米アップルを日本の中小企業、島野製作所(東京都荒川区)が昨年8月、特許権侵害と独占禁止法違反で訴えた裁判が、佳境を迎えている。アップルは特許を持つ島野の社員に、共同特許にするように働きかけたり、「特許無効審判」を提起するなど、なりふり構わぬ戦術で優位に立とうとしているという。一方の島野は6月初旬、アップルに部品を供給しているアジアの製造会社に、特許を侵害しているとして販売差し止めを請求。時価総額で世界最大の企業に対し、一歩も引かずに立ち向かっている。
一歩も引かぬ島野製作所
島野はポゴピンと呼ばれる電子機器などに使われるピンを製造。

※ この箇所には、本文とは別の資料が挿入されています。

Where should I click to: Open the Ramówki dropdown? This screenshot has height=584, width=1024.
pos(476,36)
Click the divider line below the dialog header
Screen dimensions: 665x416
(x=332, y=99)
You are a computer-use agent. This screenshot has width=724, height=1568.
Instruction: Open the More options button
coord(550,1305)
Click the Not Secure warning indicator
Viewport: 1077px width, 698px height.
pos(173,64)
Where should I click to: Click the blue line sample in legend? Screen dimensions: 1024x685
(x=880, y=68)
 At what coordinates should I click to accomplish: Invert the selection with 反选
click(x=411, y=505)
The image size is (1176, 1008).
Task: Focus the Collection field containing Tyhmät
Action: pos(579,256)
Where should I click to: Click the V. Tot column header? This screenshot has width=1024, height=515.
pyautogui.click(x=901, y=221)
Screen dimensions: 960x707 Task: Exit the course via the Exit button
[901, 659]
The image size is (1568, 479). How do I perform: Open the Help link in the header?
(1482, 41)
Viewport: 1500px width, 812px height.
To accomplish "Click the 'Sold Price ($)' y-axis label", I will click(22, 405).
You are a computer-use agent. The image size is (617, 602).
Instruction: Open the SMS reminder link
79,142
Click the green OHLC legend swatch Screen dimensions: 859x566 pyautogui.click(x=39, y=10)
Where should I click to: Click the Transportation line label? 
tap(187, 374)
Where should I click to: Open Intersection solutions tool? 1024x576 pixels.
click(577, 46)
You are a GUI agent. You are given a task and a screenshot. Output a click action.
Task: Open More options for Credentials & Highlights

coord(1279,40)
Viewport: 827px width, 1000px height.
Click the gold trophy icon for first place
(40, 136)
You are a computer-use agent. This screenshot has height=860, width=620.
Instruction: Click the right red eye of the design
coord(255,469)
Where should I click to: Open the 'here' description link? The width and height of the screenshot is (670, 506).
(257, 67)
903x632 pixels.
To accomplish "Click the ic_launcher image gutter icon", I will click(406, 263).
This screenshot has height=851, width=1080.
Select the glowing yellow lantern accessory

電気信号を伝えるスムーズさや耐久性に優れたピンをつくる高い技術を誇っており、10年前からアップルのノートパソコンに接続する電源アダプタ側の端子向けに供給してきた。
このピンの製造方法に関する特許が焦点になっている。島野の船木幸城社長は、「もともと誰のアイデアだったか、という点が最も重要で、それははっきりしている」と強調する。
島野によると、アップルから依頼を受けて新しいピンを開発したが、アップルは急に、自社で開発したものだと主張してきたという。島野はこれを拒否し、同社の社員の特許として認められた。